• _Data records_:
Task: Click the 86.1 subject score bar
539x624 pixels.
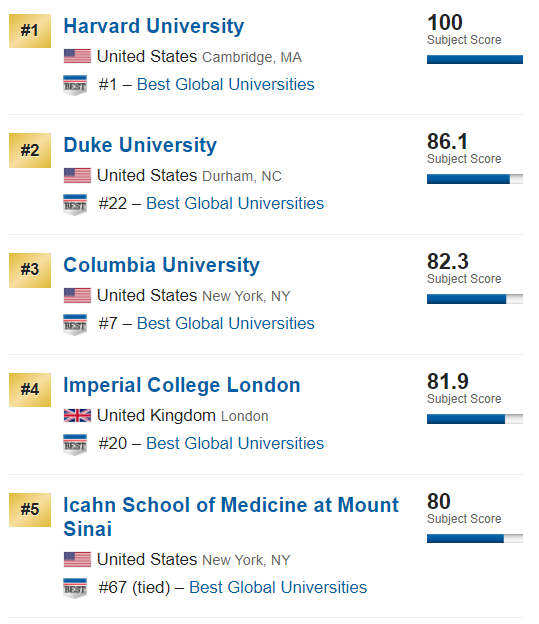Action: (475, 179)
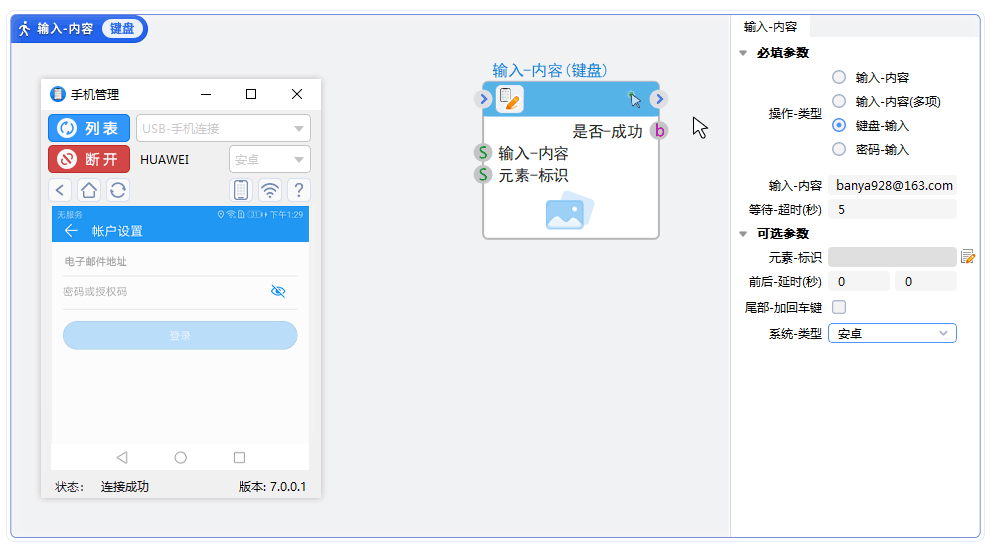Open the help question mark icon

click(298, 190)
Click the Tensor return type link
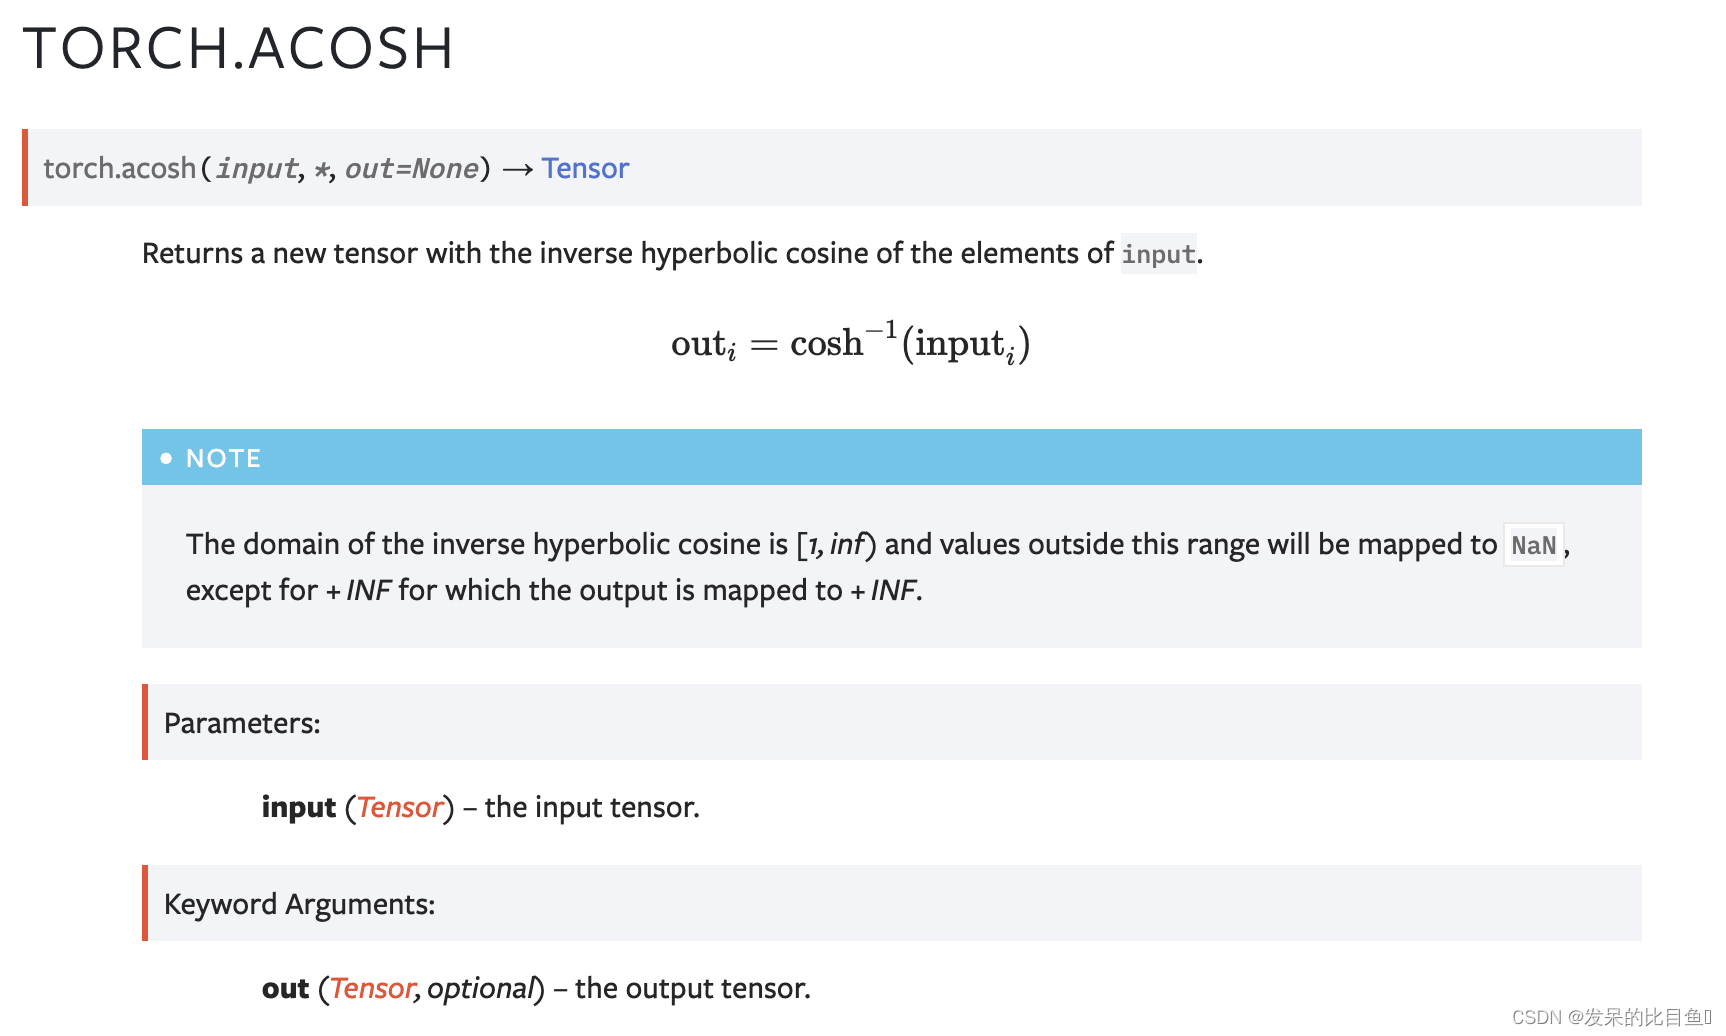The image size is (1726, 1036). [x=585, y=168]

• _Requirement_: Write the listing above out again exactly, dropping each image.

• _Exercise result_:
Task: Click the 86.1 subject score bar
539x624 pixels.
Action: (475, 179)
Open the help question mark icon

click(298, 190)
Click the Tensor return type link
The image size is (1726, 1036). [x=585, y=168]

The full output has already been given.